* **Task to carry out**:
Nothing but the lines from the top of the following entries through the line with "Task: Open dbo.audit_users_tab in the tree" should be printed, exactly as they are.

* **Source data**:
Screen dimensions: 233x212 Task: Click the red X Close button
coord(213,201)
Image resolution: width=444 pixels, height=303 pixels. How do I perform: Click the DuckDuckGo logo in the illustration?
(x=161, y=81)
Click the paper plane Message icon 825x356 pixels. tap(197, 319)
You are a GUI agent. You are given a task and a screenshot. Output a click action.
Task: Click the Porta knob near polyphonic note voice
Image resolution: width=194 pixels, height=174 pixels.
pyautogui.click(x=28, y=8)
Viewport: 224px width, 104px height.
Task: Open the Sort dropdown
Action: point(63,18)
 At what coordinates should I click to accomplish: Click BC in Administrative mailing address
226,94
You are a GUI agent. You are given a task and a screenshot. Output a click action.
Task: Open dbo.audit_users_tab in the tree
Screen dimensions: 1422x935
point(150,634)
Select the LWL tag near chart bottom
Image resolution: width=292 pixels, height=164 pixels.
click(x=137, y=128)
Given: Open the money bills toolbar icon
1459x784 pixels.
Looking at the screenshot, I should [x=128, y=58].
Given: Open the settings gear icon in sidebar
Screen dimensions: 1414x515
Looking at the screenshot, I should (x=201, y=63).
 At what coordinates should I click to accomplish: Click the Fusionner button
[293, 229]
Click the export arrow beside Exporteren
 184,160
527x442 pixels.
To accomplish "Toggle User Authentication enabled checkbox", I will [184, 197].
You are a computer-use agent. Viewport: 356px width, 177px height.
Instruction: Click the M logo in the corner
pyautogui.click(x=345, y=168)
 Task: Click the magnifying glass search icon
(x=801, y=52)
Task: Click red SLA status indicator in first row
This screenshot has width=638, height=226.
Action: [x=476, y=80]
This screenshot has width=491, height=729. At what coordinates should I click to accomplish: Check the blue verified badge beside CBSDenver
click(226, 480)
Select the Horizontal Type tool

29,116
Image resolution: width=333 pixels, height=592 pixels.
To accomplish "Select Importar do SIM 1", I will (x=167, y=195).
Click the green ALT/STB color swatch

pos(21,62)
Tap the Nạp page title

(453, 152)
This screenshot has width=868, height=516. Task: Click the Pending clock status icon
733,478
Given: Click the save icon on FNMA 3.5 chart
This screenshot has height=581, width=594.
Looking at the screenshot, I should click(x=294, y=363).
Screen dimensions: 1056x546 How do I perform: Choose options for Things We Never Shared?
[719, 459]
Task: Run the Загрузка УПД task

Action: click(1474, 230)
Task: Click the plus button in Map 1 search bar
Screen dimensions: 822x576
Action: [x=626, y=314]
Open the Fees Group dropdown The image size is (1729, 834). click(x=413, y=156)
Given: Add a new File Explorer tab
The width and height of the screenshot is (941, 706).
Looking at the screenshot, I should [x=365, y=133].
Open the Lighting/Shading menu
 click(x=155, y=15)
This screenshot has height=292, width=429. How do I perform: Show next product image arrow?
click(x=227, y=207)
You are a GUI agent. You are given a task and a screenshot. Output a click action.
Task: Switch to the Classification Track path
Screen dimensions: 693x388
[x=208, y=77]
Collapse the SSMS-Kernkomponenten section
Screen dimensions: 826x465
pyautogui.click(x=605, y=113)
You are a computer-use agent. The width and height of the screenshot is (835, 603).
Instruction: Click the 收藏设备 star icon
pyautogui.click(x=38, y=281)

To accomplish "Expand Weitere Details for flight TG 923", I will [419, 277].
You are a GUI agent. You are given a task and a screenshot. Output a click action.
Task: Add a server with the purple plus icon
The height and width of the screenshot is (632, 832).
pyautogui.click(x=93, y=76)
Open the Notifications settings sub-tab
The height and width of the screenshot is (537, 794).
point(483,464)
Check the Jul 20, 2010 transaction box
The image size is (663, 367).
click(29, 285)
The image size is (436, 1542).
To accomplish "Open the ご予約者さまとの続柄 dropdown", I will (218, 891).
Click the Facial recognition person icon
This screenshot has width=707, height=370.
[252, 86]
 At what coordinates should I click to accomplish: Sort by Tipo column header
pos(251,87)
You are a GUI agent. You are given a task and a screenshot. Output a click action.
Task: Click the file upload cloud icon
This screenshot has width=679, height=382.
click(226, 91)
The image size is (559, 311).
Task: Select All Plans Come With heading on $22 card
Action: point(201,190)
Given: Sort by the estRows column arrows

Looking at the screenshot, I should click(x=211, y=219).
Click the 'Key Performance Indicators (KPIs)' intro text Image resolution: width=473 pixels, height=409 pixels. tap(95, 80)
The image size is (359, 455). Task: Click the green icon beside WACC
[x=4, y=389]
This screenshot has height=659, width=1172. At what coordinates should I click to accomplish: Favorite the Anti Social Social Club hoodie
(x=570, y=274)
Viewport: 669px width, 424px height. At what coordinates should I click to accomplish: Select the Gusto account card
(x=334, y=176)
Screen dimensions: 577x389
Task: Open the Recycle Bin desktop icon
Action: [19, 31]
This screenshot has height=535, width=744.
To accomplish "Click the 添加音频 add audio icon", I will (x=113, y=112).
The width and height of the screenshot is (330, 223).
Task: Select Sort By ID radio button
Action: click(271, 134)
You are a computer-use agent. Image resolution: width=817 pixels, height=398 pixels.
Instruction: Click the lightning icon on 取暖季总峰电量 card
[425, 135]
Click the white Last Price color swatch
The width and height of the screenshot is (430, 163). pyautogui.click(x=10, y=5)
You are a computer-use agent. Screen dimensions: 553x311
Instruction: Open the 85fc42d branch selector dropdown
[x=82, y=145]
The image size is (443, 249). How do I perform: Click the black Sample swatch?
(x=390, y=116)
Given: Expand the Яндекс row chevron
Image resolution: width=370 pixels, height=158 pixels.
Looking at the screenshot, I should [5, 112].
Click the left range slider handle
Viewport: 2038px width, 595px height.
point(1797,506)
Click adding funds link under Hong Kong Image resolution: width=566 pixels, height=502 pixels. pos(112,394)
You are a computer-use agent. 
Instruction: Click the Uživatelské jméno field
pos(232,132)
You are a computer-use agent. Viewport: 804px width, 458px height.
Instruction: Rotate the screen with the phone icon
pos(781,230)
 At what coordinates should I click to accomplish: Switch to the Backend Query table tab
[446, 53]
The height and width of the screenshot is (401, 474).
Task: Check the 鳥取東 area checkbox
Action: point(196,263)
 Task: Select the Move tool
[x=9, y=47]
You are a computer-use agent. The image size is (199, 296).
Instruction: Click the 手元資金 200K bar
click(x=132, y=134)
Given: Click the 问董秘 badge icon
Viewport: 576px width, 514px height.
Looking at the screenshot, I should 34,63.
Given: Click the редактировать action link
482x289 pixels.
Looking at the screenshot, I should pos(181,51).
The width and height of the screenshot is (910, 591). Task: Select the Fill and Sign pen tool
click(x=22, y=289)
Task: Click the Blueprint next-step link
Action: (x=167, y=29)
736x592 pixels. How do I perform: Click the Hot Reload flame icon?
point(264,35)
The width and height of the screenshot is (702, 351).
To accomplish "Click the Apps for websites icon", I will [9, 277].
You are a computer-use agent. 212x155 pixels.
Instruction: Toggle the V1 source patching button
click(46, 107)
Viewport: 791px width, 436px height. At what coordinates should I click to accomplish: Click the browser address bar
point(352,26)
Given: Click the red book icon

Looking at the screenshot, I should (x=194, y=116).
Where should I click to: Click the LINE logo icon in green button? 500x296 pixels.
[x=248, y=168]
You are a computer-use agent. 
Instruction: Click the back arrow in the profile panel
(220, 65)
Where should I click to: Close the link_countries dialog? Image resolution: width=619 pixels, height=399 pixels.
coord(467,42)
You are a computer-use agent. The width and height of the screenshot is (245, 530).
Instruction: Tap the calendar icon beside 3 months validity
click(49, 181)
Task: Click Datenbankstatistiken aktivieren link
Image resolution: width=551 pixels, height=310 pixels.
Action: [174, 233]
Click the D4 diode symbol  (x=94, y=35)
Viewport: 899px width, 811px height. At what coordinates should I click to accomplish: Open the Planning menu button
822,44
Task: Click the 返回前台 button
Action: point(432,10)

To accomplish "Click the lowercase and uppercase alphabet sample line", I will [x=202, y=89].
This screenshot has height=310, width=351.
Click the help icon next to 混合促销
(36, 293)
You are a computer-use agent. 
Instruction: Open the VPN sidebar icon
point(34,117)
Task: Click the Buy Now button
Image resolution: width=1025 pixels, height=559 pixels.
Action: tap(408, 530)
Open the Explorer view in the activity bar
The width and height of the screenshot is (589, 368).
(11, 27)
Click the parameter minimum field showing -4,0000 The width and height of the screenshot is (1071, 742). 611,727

* **Answer to the problem**:
Screen dimensions: 233x212 Task: Click the red X Close button
coord(213,201)
Image resolution: width=444 pixels, height=303 pixels. How do I perform: Click the DuckDuckGo logo in the illustration?
(x=161, y=81)
Click the paper plane Message icon 825x356 pixels. tap(197, 319)
You are a GUI agent. You are given a task and a screenshot. Output a click action.
Task: Click the Porta knob near polyphonic note voice
Image resolution: width=194 pixels, height=174 pixels.
pyautogui.click(x=28, y=8)
Viewport: 224px width, 104px height.
Task: Open the Sort dropdown
Action: point(63,18)
 At what coordinates should I click to accomplish: Click BC in Administrative mailing address
226,94
You are a GUI agent. You are given a task and a screenshot. Output a click action.
Task: Open dbo.audit_users_tab in the tree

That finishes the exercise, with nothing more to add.